We entered what is known as the Palaci State Eco Radiological Reserve in southern Belarus, where radiation makes it impossible for human life to return, experts say, anytime soon. It will take another 300 years to make this territory absolutely safe. With no humans around, wild animals have taken over the land, where times stopped short after the Chernobyl accident in 1986. The reactor is just a few kilometers south in neighboring Ukraine. More than 22,000 people inhabitants of these villages had to abandon their ancestral lands forever, leaving behind their entire lives. Villages that have now become a silent museum of disaster. But just three kilometers from the perimeter of the forbidden zone, human life has retaken its place. Natalia returned to the village her family left in 1986 despite being evicted by the state. I was born here at Krasnaya. I studied here. When the radiation took place, we were taken to another area. I married there, lived there a bit, but I disliked that and we came back, and I have lived here for 23 years already. This is a rural area and most of the inhabitants work on state-owned collective farms. They complain of miserable wages.

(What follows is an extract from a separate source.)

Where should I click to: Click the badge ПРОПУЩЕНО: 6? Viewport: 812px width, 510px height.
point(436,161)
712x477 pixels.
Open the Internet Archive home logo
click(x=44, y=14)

我们进入了白俄罗斯南部的帕拉西州立生态辐射保护区。专家称,那里的辐射致使人类的生活不可能在短期内恢复。还需要300年的时间,才能使这个地区绝对安全。由于附近没有人类居住,野生动物们占领了这片土地。1986年发生切尔诺贝利事故之后,这里的时间短暂停止了。反应堆就在邻国乌克兰以南几公里处。在这些村落中居住着的超过2.2万人被迫永远放弃祖传土地,永远放弃他们在这里的生活。那些村落现在已然成为无声的灾难博物馆。但在距离禁区周边仅三公里的地方,人们的生活又重新回到了原来的样子。尽管被国家驱逐,娜塔莉亚还是回到了1986年她的家人曾离开的村庄。我出生于克拉斯纳亚。我在这里学习。当辐射发生时,我们被带到了另一个地区。我在那里结婚,而且生活了一段时间,但我不喜欢那里,我们就回来了,我已经在这里住了23年了。这是一个农村地区,大多数居民在国有集体农场工作。他们抱怨工资太低。

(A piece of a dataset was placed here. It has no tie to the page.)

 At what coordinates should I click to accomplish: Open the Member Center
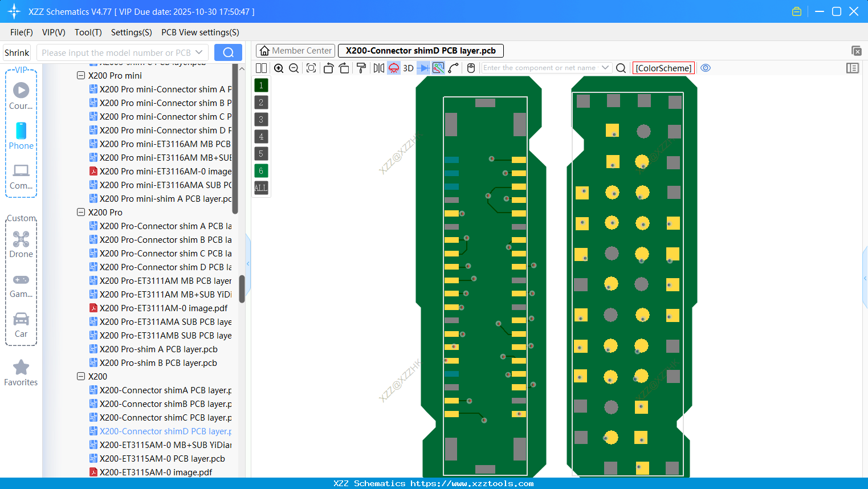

Svetlana, a mother of four children, who says she is exhausted by working conditions. The salaries are very small, very small. It is impossible to survive a month having such salaries. The work is quite heavy. As a milkmaid's replacement, for instance my salary is 320 rubles, maybe 330, Belarusian rubles, not to be confused with Russian rubles. Low wages mean people must grow crops and raise animals for their own consumption. Experts call it risky since this land is contaminated. Until the moment this area becomes economically well developed, and people start getting proper wages and having proper jobs, they won't be able to afford to go to the supermarket and buy. But for residents who do not see radiation as a problem, the choice is one of either eating or not eating. If it were not for my own household garden, it would be absolutely impossible to survive having such a salary, do you agree with that? We survive only thanks to our vegetable garden. The population of Southern Belarus is trapped between polluted soil and a subsistence economy. And in that dilemma, the fear of hunger outweighs the fear of the harmful effects of radiation. For Ricardo Marquina in Bregen Belarus, I'm Roderick James VOA news

斯维特兰娜是一位母亲,她有四个孩子。她说,工作使她筋疲力尽。薪水非常非常少。用这些薪水根本无法支撑一个月的生活。而且工作相当繁重。比如说,作为一名挤奶女工的接替者,我的薪水是320卢布,也许是330卢布,不过我说的是白俄罗斯卢布,别跟俄罗斯卢布混淆。低工资意味着人们必须种植农作物和饲养动物以供自己食用。专家称,这样的举动很危险,因为这片土地被污染了。直到这个地区的经济发展良好,人们开始拿到适当的工资,找到合适的工作,他们才能够负担得起去超市购物的费用。但对于那些不认为辐射是问题的居民来说,他们必须选择吃还是不吃。如果没有我自家的菜园,靠这样的薪水是绝对不可能生存下去的,你同意吗?我们只能靠菜园生存。白俄罗斯南部的人口深陷受到污染的土壤和自给自足的经济困境之间。他们处于左右为难的窘境,对饥饿的恐惧超过了对辐射有害影响的恐惧。美国之音新闻,白俄罗斯布雷根的里卡多·马奎纳编辑,记者罗德里克·詹姆斯报道。